To truly reduce the turbulence of change, you may first need to simply accept that turbulence is coming, instead of trying to prevent it. By understanding that everyone responds differently to change, and allowing for a period of turbulence, you'll enable everyone to move more quickly past it.
When I gave a keynote presentation on managing change to a ballroom’s worth of project managers, I asked them what disruptive changes they’ve experienced at work. The list, alas, was long: Reorganizations, project cancellations, promotions, new technology, priority changes, management shake-ups, new policies, staff changes, a move to another building, and more. No doubt, you could add to this list.
The reality is that almost any change — or even just a rumor of a change — can create turbulence, a state that may entail commotion, confusion, turmoil, disorder, unrest, instability, hurly-burly, uproar (all synonyms for turbulence) — as well as chaos, insecurity, pandemonium, upheaval, disarray, bedlam, disruption and hubbub (synonyms of the synonyms).
In coping with change, you might feel like you’ve been whacked in the head, punched in the stomach, or turned topsy-turvy. You might become preoccupied, absent-minded, forgetful, distracted or fatigued, and you might experience shock, anxiety, fear, anger or uncertainty. You might feel like you’re on a runaway roller coaster even when the turbulence is triggered by a positive change -- win the jackpot in the lottery and you’ll see!
Turbulence in response to change is N-O-R-M-A-L
As I stressed in my book, Changing How You Manage and Communicate Change, turbulence in response to change is absolutely normal. And adjustment takes time. But if you’re overseeing a change, you have some control over how long the turbulence will last because how you communicate with those affected can significantly decrease — or increase — the duration and intensity of that turbulence.
For example, you’ll increase the duration and intensity of the turbulence if you:
- Unreasonably prod people to “get on with it already.”
- Withhold information about what’s happening.
- Find fault with people who make mistakes while adjusting to the new way.
- Refuse to accept that there may be a temporary drop in productivity as people adjust.

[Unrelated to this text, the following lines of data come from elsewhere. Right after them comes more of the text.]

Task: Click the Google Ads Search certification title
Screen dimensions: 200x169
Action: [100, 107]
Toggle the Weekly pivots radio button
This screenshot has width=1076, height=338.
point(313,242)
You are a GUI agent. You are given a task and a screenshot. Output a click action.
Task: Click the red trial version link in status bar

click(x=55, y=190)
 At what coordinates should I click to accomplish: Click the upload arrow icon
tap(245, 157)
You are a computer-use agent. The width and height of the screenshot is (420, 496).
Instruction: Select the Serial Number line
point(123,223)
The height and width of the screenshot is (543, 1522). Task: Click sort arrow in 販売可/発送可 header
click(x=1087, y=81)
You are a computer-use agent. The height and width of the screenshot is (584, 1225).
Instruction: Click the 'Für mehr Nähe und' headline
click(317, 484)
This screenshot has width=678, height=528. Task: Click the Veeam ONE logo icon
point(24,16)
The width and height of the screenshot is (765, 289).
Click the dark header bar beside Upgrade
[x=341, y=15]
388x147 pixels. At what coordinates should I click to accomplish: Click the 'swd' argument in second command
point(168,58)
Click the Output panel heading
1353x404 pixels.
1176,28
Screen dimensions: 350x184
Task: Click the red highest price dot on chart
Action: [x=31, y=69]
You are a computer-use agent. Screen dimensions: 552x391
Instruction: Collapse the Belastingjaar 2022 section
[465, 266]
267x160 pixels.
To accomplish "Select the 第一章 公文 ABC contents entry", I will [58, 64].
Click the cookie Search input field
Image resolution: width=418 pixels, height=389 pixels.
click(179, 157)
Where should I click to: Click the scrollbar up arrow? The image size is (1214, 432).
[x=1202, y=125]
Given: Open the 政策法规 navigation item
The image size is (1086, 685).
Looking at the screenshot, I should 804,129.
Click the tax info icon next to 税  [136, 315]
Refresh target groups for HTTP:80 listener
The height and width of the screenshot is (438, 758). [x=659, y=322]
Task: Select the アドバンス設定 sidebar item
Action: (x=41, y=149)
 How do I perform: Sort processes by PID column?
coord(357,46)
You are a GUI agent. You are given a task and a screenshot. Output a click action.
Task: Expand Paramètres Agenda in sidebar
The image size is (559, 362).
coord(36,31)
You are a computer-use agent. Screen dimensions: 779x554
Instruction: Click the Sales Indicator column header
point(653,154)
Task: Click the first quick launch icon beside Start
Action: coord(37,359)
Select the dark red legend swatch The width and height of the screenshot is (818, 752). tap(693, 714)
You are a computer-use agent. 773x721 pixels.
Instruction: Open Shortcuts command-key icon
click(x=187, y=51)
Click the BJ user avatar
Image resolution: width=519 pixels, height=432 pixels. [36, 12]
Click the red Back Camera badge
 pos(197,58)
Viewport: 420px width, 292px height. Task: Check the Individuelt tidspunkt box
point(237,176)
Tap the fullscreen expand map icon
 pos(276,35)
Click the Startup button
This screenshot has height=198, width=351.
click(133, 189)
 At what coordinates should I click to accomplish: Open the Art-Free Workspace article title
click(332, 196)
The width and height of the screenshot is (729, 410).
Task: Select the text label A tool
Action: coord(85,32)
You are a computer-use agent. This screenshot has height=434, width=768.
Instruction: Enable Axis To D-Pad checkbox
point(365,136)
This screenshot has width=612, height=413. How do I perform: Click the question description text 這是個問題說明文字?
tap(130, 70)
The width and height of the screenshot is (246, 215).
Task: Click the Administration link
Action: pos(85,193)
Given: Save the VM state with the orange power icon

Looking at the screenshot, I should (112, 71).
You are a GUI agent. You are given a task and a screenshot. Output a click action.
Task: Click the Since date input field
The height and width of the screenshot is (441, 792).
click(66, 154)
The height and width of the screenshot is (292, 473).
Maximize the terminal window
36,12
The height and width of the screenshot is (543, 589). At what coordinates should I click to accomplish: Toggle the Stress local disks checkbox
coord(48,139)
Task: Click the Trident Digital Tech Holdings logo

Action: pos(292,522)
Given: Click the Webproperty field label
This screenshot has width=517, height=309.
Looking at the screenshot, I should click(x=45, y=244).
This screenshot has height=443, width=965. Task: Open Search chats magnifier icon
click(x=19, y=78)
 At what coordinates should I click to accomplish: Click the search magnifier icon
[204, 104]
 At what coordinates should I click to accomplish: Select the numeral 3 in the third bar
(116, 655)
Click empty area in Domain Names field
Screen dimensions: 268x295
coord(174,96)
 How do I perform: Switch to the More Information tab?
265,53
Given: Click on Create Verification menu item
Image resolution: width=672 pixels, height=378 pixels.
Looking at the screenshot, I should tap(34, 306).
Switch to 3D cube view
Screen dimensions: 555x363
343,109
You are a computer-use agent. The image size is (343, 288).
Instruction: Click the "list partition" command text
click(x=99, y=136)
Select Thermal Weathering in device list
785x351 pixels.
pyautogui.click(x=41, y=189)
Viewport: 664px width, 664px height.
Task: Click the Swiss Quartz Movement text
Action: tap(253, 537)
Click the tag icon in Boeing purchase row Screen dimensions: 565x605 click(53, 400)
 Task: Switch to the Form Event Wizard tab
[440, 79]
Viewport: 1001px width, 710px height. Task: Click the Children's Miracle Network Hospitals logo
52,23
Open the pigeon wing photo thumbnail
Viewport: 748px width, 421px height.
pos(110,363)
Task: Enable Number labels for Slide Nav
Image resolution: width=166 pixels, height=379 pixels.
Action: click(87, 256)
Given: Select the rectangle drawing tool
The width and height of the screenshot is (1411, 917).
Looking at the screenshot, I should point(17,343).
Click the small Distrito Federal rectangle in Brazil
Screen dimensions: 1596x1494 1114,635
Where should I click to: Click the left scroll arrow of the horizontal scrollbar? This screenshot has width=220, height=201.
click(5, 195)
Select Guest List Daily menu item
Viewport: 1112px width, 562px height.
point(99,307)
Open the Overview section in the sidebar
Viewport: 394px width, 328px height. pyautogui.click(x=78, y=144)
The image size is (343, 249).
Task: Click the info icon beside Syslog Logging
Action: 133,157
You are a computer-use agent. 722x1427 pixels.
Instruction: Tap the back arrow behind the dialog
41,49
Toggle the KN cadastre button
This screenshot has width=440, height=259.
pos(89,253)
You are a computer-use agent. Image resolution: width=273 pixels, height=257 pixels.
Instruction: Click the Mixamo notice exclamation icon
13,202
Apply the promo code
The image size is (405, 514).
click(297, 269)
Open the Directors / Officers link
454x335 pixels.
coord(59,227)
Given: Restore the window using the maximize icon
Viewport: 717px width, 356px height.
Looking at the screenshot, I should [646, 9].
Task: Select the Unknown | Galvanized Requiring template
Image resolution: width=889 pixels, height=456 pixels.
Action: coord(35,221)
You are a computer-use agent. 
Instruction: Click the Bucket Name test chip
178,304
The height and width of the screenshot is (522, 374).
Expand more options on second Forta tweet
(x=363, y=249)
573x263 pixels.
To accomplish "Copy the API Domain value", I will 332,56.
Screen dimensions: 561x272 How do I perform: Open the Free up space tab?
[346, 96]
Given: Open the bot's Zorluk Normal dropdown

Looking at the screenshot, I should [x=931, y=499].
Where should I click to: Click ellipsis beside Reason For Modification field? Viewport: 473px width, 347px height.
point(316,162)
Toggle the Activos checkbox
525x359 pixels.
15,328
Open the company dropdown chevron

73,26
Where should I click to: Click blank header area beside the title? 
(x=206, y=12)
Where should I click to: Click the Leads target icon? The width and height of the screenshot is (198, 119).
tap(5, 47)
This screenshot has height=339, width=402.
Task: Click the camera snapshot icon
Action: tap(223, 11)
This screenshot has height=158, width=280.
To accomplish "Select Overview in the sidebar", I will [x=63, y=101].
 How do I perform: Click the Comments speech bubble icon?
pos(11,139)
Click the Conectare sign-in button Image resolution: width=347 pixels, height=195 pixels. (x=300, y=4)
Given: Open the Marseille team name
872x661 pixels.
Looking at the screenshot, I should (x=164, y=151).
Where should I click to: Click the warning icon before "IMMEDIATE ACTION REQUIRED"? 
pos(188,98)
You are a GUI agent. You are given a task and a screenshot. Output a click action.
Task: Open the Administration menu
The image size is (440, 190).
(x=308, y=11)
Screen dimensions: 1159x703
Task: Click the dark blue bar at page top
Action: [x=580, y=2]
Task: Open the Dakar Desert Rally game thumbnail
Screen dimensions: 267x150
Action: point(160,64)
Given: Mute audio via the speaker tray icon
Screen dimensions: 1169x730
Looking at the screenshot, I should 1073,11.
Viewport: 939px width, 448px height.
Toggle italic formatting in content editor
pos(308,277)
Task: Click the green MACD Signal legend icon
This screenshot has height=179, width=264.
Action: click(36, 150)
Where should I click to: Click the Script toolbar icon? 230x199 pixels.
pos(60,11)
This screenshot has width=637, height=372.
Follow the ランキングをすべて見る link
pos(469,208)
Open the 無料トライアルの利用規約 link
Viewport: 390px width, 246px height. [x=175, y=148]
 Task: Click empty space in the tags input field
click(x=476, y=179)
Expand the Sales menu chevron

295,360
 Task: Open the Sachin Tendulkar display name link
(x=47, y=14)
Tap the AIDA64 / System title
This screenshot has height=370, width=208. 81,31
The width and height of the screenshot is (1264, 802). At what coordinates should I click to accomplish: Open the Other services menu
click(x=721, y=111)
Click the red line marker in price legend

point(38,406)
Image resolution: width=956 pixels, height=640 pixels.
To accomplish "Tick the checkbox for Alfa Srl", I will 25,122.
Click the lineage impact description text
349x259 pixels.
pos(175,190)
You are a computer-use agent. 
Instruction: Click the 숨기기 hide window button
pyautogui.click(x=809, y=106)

- Focus entirely on the technical aspects of the change, ignoring the human aspects.
Conversely, if you want to reduce the duration and intensity of the turbulence, you’ll:
- Keep people informed about what’s happening.
- Treat the old way with respect, recognizing that it was a place of relative comfort.
- Empathize with the concerns of those affected by the change
- Acknowledge progress and even small successes.
- Build trust before introducing the change so that those affected will be open to your ideas and advice once they’re in that turbulent state.
This is not to say you should give people all the time in the world to adjust. After all, you still have deadlines to meet and goals to achieve. But by appreciating that coping with change is a human experience, you’ll find it easier to manage the tumultuous turbulence.